Matt Kirwan
Matt Kirwan

Reputation: 21

Go Functions/Methods without a name

I'm really struggling to find a name for a type of function I've come across.

Here is the function in question:

https://github.com/go-fsnotify/fsnotify/blob/master/fsnotify.go#L32

This is how I'm using it (as per the fsnotify example):

        select {

            case event := <-watcher.Events:

                log.Println("Event Triggered: ", event)

In that Println 'event' is returning the formatted string as per the function above, I'm just struggling to understand how a straight call to 'event' is using that function yet I would be expecting it to be accessed like the struct fields (event.Name, event.Op):

event.funcForReturningNicelyFormattedEvent()

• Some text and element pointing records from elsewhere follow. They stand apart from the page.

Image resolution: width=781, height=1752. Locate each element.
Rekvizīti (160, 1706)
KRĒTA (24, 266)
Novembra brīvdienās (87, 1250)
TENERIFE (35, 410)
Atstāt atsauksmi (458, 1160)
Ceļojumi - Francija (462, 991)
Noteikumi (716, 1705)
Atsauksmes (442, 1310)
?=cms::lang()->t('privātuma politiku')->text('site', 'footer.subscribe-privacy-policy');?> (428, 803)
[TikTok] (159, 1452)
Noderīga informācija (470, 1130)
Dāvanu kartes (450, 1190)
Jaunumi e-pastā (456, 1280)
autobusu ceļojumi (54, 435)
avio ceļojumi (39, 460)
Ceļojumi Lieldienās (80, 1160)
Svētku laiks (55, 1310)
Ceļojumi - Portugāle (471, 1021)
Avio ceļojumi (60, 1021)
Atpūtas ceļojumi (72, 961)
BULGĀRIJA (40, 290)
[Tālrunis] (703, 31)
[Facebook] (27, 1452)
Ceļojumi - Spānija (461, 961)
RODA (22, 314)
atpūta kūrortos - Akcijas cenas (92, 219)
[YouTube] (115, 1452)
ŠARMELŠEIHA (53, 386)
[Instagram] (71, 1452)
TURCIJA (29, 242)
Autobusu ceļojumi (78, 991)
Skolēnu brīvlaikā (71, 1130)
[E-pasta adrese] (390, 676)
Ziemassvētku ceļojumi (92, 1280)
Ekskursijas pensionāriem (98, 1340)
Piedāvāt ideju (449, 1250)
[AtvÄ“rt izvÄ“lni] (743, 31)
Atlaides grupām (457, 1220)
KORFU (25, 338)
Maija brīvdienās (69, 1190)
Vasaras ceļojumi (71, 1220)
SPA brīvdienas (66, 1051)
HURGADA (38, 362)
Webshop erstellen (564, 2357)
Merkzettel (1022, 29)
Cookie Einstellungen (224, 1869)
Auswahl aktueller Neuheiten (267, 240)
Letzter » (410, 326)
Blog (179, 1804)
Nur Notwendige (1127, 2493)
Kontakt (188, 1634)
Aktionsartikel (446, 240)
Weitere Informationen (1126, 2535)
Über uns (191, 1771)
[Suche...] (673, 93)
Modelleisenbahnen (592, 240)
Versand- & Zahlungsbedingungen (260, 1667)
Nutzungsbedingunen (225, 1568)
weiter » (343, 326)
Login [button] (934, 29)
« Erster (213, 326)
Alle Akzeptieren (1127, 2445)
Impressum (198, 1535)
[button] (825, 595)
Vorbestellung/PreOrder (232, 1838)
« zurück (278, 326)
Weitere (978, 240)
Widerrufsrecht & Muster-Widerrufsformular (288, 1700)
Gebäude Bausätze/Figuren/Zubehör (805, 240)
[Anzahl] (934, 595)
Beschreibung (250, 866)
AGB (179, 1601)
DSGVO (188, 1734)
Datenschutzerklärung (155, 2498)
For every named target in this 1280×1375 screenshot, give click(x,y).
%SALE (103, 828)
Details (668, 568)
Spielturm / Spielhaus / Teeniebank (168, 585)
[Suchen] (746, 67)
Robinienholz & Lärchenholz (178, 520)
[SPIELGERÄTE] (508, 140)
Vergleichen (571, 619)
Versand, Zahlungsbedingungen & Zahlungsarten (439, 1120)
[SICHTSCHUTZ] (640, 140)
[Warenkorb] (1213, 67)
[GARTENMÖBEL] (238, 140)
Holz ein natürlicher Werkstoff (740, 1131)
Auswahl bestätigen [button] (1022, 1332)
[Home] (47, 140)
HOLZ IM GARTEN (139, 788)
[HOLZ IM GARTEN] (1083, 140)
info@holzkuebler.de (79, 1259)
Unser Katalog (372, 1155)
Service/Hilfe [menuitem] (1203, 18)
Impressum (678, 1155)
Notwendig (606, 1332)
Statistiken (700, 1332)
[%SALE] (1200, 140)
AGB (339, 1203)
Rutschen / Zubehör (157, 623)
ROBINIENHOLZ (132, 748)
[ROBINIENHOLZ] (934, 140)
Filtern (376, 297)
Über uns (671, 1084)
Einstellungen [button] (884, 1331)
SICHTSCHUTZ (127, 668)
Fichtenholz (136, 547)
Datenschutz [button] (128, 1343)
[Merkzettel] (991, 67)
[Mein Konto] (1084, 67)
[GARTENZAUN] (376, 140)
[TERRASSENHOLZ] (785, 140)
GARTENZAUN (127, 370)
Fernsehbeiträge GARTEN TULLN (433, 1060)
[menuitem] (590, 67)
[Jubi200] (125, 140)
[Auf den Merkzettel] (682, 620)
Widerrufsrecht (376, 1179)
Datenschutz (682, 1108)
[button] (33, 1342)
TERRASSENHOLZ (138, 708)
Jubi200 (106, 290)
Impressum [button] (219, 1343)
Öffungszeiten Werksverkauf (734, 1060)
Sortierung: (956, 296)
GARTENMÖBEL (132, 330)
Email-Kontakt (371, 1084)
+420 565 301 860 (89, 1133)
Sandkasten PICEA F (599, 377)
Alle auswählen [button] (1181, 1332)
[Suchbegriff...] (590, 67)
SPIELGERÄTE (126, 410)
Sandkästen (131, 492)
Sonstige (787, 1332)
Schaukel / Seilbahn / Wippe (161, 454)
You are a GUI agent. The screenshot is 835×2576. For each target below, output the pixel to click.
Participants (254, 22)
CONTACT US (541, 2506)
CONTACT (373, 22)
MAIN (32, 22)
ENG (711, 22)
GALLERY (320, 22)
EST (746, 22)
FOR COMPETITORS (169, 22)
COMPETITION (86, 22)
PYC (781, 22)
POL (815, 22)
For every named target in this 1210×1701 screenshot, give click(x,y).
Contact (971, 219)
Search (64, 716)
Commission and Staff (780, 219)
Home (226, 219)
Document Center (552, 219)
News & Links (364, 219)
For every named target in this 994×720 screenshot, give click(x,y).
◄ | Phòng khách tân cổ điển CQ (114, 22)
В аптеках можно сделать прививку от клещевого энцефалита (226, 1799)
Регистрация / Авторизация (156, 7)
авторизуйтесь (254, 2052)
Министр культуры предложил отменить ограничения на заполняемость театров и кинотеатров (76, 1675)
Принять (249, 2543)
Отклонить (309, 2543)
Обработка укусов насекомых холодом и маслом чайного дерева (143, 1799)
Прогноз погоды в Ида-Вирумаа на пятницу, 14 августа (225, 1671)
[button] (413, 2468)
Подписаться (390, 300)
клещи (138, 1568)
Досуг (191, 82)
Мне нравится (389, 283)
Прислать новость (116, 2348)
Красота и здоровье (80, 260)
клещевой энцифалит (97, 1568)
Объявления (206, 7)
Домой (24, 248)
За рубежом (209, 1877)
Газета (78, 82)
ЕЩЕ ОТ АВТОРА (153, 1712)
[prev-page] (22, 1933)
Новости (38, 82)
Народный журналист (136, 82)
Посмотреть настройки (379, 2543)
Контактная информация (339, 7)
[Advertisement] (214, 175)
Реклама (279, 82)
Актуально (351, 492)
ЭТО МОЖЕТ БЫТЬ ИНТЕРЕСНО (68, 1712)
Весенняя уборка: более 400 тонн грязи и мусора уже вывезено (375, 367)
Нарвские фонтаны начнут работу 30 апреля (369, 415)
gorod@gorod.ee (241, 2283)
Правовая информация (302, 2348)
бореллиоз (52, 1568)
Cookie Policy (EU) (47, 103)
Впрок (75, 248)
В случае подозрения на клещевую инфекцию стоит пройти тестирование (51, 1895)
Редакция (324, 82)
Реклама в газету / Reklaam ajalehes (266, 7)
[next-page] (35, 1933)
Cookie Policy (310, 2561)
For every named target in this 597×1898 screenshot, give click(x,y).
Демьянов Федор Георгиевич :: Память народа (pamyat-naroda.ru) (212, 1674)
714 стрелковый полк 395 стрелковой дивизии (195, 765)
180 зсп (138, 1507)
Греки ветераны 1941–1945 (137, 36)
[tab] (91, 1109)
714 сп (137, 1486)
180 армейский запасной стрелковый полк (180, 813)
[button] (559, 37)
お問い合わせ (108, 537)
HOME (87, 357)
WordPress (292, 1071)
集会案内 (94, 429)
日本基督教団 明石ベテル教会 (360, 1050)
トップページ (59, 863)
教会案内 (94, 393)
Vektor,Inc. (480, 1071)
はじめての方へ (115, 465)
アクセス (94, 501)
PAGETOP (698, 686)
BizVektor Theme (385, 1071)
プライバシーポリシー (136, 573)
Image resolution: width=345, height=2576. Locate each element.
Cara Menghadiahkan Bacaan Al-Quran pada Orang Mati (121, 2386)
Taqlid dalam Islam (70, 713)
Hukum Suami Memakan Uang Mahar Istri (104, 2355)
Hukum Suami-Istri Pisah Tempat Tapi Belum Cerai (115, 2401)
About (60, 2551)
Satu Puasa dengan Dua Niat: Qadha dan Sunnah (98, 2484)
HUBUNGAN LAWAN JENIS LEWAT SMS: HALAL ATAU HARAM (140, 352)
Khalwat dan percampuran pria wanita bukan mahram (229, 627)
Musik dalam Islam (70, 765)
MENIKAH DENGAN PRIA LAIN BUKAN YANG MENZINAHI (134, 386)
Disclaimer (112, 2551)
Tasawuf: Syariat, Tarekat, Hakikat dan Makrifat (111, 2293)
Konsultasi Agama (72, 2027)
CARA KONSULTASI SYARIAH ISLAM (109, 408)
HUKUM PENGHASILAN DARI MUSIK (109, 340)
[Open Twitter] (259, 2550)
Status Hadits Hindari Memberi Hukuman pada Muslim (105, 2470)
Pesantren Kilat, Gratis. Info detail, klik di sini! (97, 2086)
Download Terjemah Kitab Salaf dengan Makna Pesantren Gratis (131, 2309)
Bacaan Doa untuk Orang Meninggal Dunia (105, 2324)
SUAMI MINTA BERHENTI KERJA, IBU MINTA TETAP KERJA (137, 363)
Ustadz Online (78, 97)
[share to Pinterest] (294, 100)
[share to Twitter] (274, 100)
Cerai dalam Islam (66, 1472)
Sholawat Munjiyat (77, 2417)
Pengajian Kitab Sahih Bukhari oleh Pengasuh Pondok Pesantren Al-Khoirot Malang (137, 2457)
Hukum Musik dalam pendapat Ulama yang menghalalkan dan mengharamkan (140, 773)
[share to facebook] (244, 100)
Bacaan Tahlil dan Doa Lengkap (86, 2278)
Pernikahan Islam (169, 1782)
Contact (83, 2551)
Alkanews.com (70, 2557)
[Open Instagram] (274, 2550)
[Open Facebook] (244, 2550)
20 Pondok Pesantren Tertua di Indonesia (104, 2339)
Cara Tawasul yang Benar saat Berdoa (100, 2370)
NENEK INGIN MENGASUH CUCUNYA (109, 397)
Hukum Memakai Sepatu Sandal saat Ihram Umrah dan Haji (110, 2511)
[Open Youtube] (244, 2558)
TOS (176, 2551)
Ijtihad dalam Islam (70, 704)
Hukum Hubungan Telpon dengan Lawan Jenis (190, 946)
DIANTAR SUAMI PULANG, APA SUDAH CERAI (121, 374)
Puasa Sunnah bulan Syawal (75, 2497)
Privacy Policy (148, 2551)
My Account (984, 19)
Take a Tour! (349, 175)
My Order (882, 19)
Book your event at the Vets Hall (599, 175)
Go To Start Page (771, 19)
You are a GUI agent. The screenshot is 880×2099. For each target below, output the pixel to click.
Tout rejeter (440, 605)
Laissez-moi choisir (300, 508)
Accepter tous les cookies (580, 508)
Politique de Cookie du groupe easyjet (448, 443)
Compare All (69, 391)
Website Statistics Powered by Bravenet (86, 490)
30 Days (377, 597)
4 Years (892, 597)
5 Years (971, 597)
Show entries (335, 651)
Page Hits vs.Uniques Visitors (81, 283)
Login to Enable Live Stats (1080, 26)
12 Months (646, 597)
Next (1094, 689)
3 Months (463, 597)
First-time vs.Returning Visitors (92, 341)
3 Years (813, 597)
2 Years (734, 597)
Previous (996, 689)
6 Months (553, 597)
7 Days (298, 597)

It feels like this is a 'default' function as it has no name and it just returns the formatted data - I'm struggling to come up with the name/type/search term so I can find out more and understand the concept and importantly the reasoning behind it better.

Any help is appreciated.

Upvotes: 1

Views: 180

Answers (2)

Not_a_Golfer
Not_a_Golfer

Reputation: 49235

It's very simple - println uses the String() method on any struct that implements it automatically. This is a classic use case of Go's implicit interfaces: every struct that has the methods an interface includes, is considered to be implementing the interface.

If it has func String() string it is considered a Stringer and used by fmt. You can use it on your own structs too, of course.

Upvotes: 2

Grzegorz Żur
Grzegorz Żur

Reputation: 49221

Function Println checks if the passed value implements interface Stringer. If it does it calls method String on this value. Event type implements that interface by supplying its implementation of String method in the excerpt you linked to.

In Go you don't have to declare that you implement interface.